Sunday, November 19, 2017

Bear... Finally - Nov 17

After 2700 miles of AT hiking over the last 13 years Pappy 12 actually saw a bear. Beautiful sight. With all the leaves off the trees the view is clear, deep into the woods making a bear's body easy to spot. It's black body stands out nicely against an all brown background. The bear in the photo below was actually the second one we saw, that time on Skyline Drive from the car. Now I'm expecting to see a bear behind every other tree.

We day hiked several days since I wrote last, from Snickers Gap, Rt 7, south to Rt 522 at Front Royal. We then took a four day trip hiking south from 522 into Shenandoah National Park.

This time Best Wife and I took two cars so we could credit card (motel) camp. Each day we drive one car to the beginning of our hike and hike to the other car. Then drive to a motel (Front Royal or Luray) for dinner, hot shower and a bed. The next morning we drive to the beginning of that days hike and hike to the other car. Then repeat for as many days as we want.

Hiking with only a day pack and credit card camping are a great way to go in cold weather. The downside is we miss the trail society in the evenings. Except that in cold weather there is little trail society available.

The sixth picture is of a large White Oak that I first saw about 6 years ago. As we approached Front Royal I was looking forward to enjoying this giant again, but it wasn't meant to be. The Big Boy has given up the ghost.

The picture of the group of kids on the trail is a school class from Locust Grove, VA on a field trip. They had hiked up to Mary's Rock just south of Thorton Gap. The teacher leading the charge was also the bus driver.

Check out the privy with a fancy Dutch door at Floyd Wayside Shelter. Bottom closed for privacy. The top open so you can do your business and enjoy nature at the same time.

We have 86.9 miles to go from the middle of SNP to 30 miles south of Waynesboro through beautiful woods on relatively easy treadway. Most of the hiking in SNP so far has been on dirt, well graded trail. It's going to be a real fun finish.

Tuesday, November 14, 2017

Back in the Groove - Nov 2

Summiting Katahdin seems like a dream. Still hard to believe Best Wife and Pappy 12 lived in a tent for six months. It's good to be home, but we miss the woods and the trail culture.

Since we left Maine we played with grand babies for a few days in Boston. Then flew to Utah to see those grand babies (who had asked months ago if they could shave my beard) for two weeks before they moved to Paraguay. (Our son-in-law works for a general contractor who was awarded a project renovating the Mormon temple in Paraguay). As soon as we returned from Utah we got back on the AT to finish up the 200 miles we skipped.

My cousin, John Taylor, met us in Waynesboro, VA and drove us south to VA Rt 60 to start a week long hike back to our car in Waynesboro. The night before we started hiking strong winds had blown many ripe apples off the tree. For three days we were treated to delicious crisp apples laying all over the trail.
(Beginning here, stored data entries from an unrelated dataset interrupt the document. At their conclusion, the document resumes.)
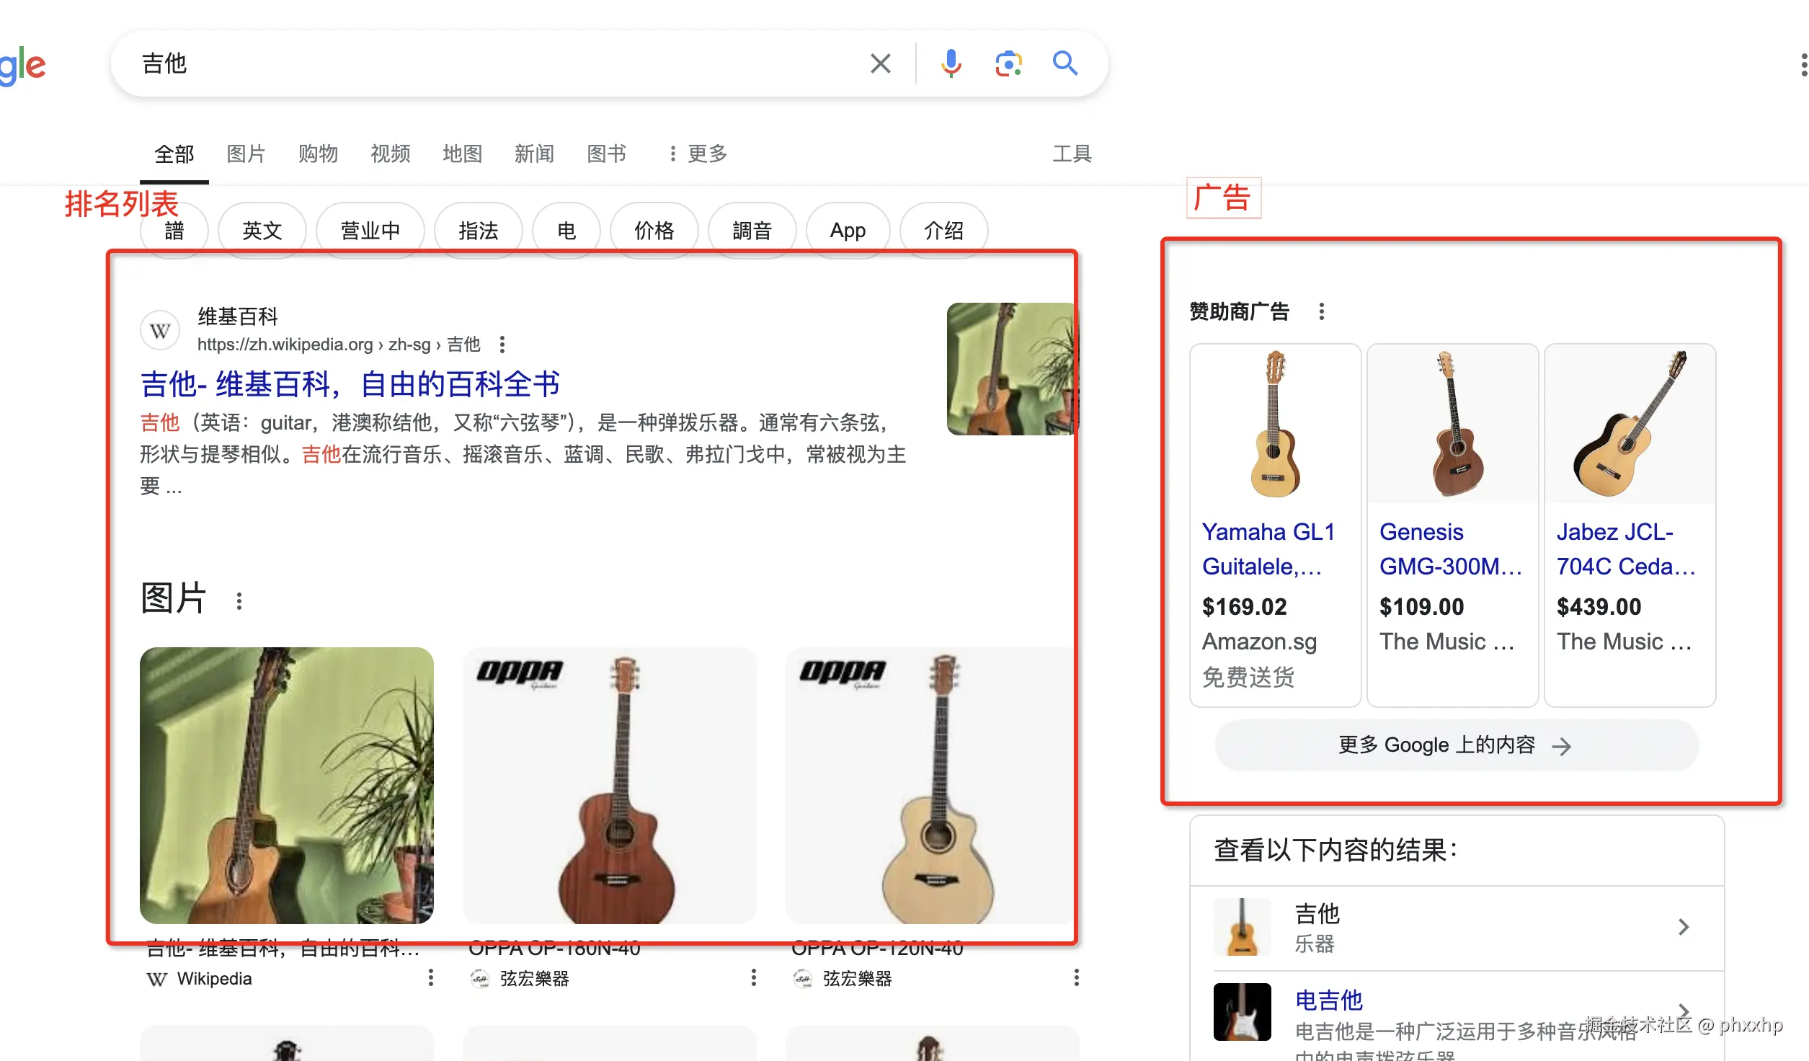
Task: Clear the search box with X icon
Action: click(880, 63)
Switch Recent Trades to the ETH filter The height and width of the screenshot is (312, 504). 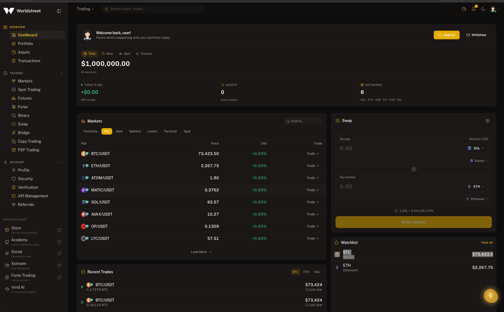point(306,272)
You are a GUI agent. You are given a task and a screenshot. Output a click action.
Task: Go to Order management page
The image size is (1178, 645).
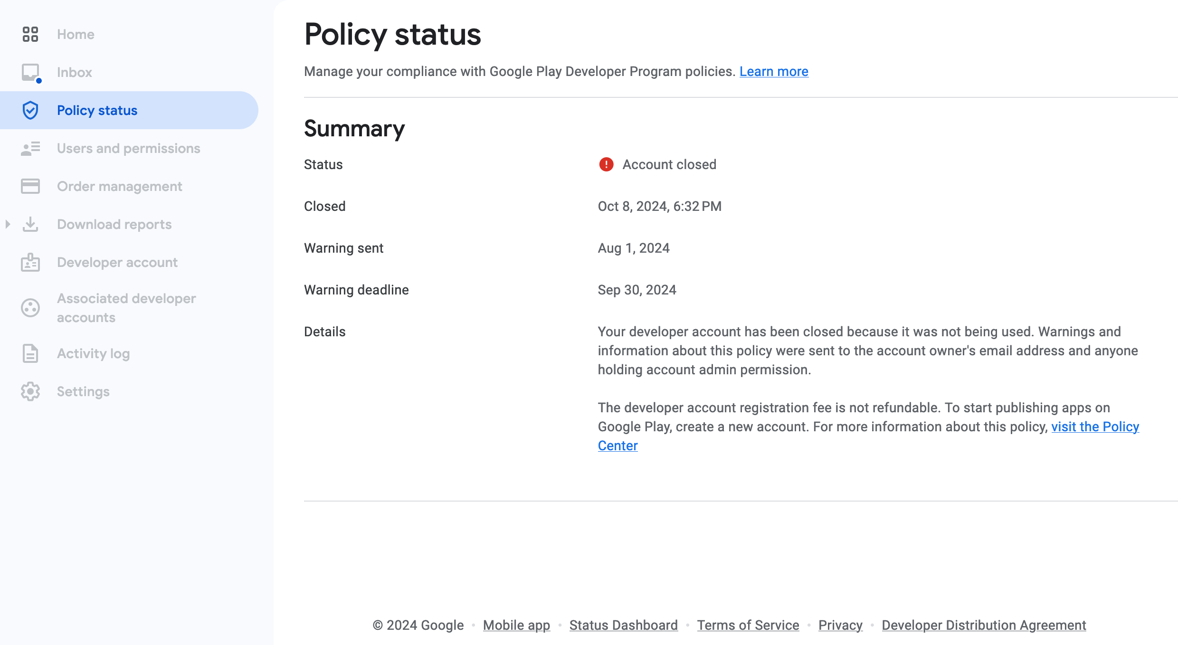coord(119,186)
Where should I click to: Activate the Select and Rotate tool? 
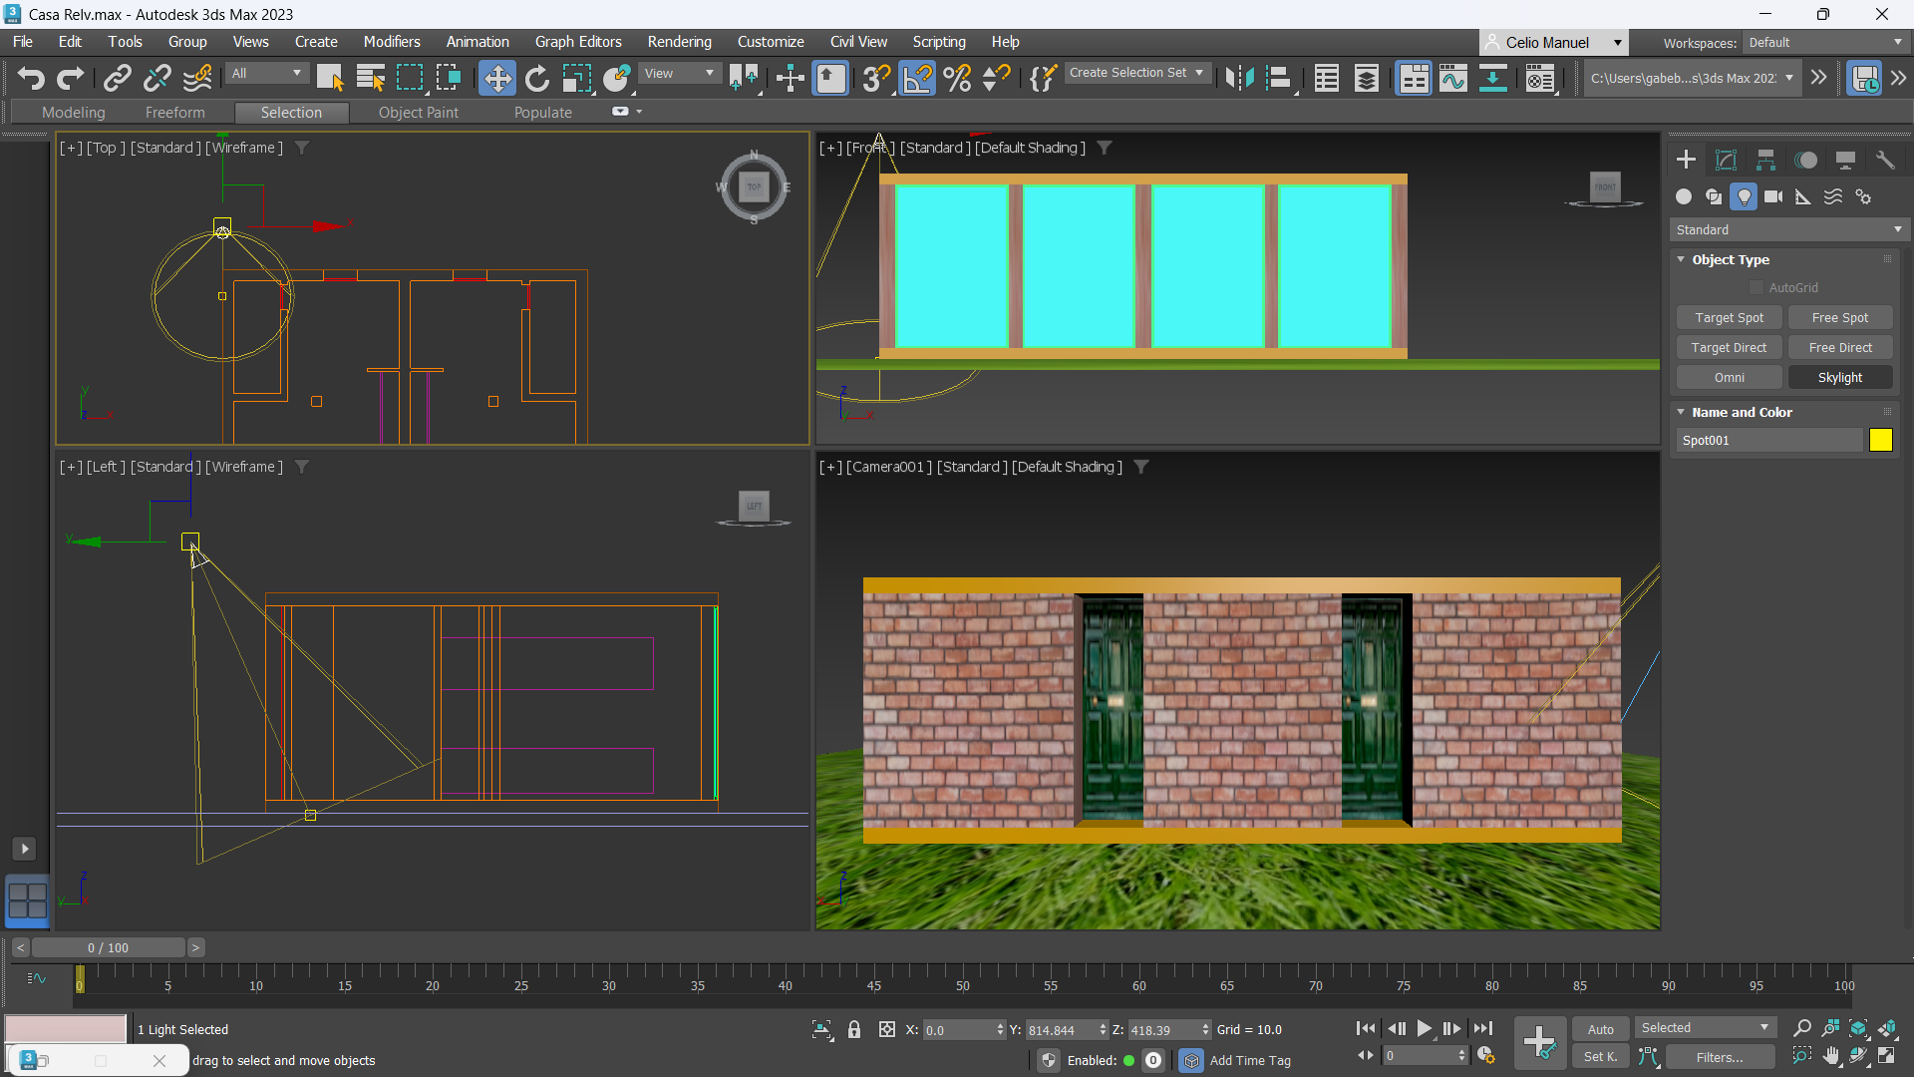coord(536,78)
The first night out Best Wife discovered her sleeping pad would not stay inflated.

One of the aluminum stays in Best Wife's pack had broken into three pieces (somewhere in Conn or Mass). We didn't know that the sharp end of one of the broken pieces was sticking inside her pack. This sharp stay end had cut a hole in her sleeping pad so she slept on the hard wood shelter floor. How she hiked 500 miles through New England without the stay damaging any equipment in her pack is beyond me.
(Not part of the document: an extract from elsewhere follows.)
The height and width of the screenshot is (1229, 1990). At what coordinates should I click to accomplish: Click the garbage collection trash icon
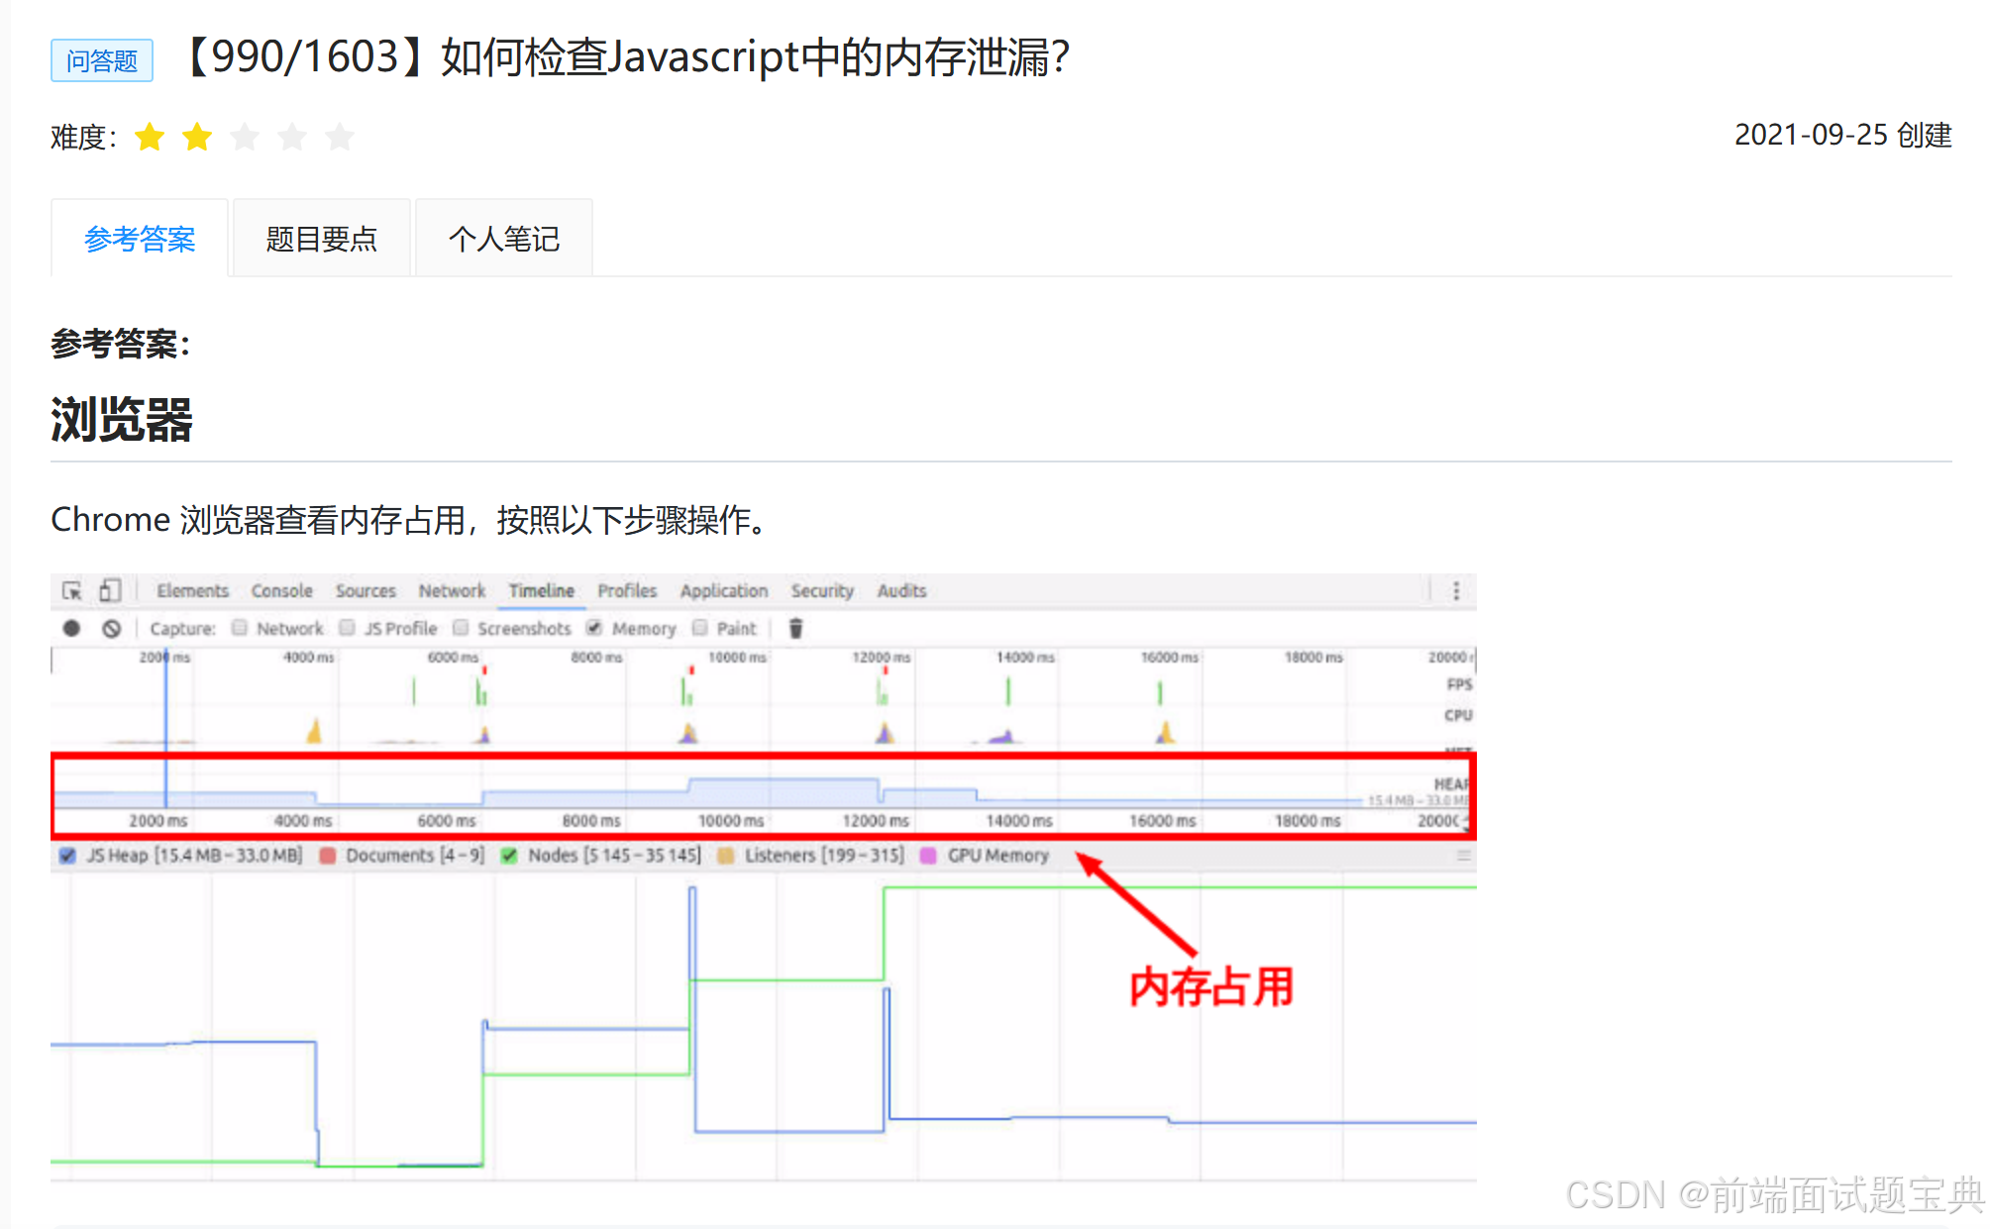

The next day after we hiked 10.2 miles to Seeley-Woodworth Shelter, I located the hole and tried to patch it with duct tape. It didn't hold so she slept on the somewhat not so hard, but still hard ground as we were tenting that night.

The third day we hiked another 10 to the summit of, and 3000 vertical feet down, The Priest to the Tye River. As we hiked that day Shauna decided that she was not sleeping without a sleeping pad for the third night. It worked out that a hiker friendly guy was able to pick us up and drive us to the outfitter in Waynesboro where we bought a patch kit for the sleeping pad.

During this whole three days we were stressing a little about our daughter, Page because we had little cell service. Page was 17 weeks pregnant but was likely to lose the baby as the baby had developed a huge cyst on her neck. While we were at the outfitters parking lot we figured it was too late in the day to fix the sleeping pad and get back on the trail and set up camp before nightfall. So we drove home with the plan to day hike closer to our house the next day. On the way home Shauna said that maybe the damaged sleeping pad was the event that caused us to be closer to home and in good cell signal range in case Page needed us.

Two hours into our day hike the next day (where we did have good phone service) we got a call from Page saying the doctor had just determined that the baby had no heartbeat. She asked if we could drive to Columbus, GA that day to stay with her four kids while she delivered a dead baby. We turned around and hiked the four miles back to the car, drove home, packed our bags and headed down I-81 to GA.

After a week in Columbus, GA playing with four grand babies we will get back in the woods. 160 AT miles to go.